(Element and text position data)
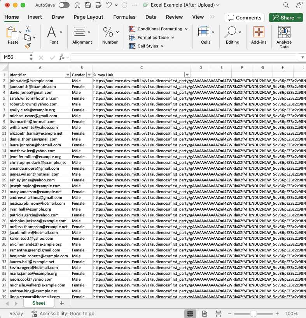Open the search magnifier in title bar
This screenshot has height=318, width=306.
tap(286, 5)
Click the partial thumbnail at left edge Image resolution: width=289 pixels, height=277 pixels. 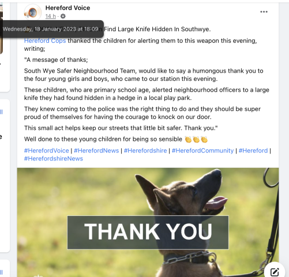(1, 29)
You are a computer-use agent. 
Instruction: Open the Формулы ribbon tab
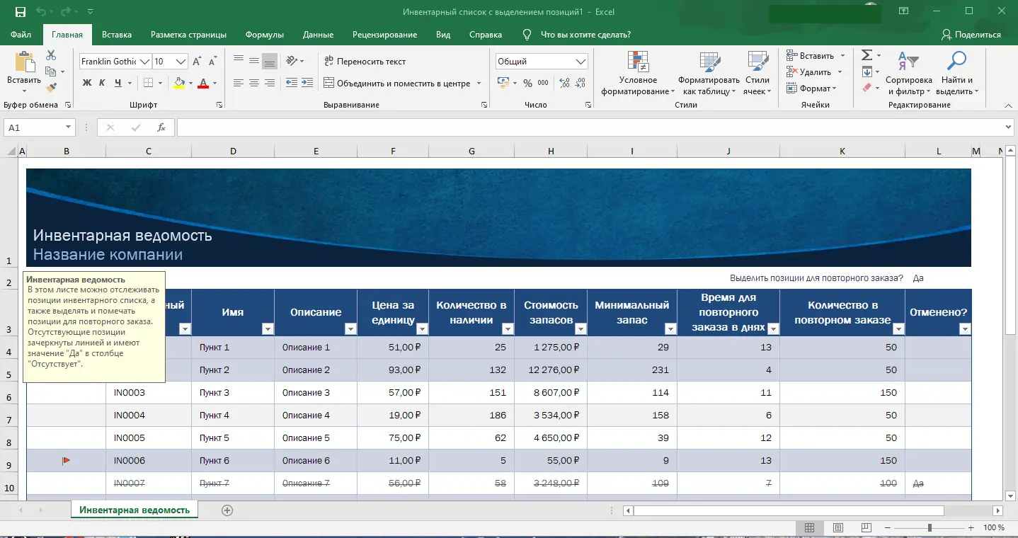coord(264,35)
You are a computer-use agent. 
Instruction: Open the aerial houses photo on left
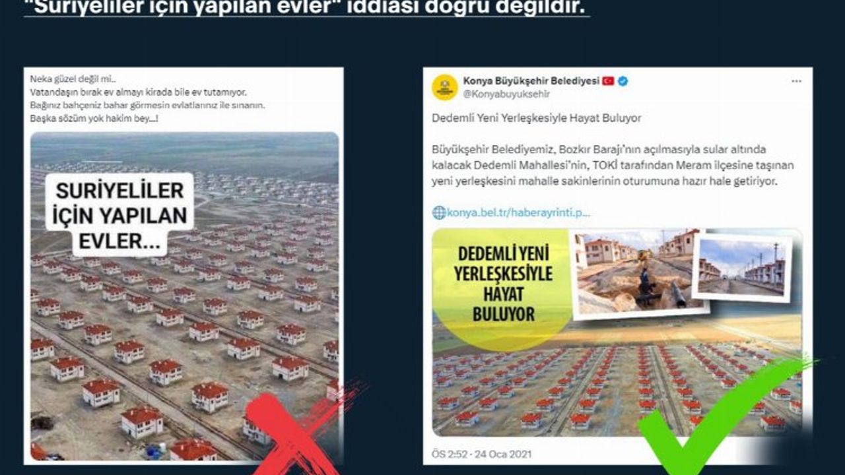point(185,296)
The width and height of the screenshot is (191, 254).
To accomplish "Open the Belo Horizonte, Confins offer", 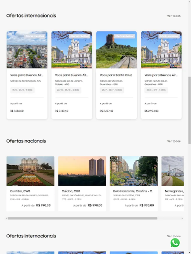I will click(134, 183).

▶ [What is needed] Copy out every line of the data above that contains the string "Instruction". Matching is case-sensitive.

▶ [Written answer]
Instruction: Open the Формулы ribbon tab
Instruction: Open the aerial houses photo on left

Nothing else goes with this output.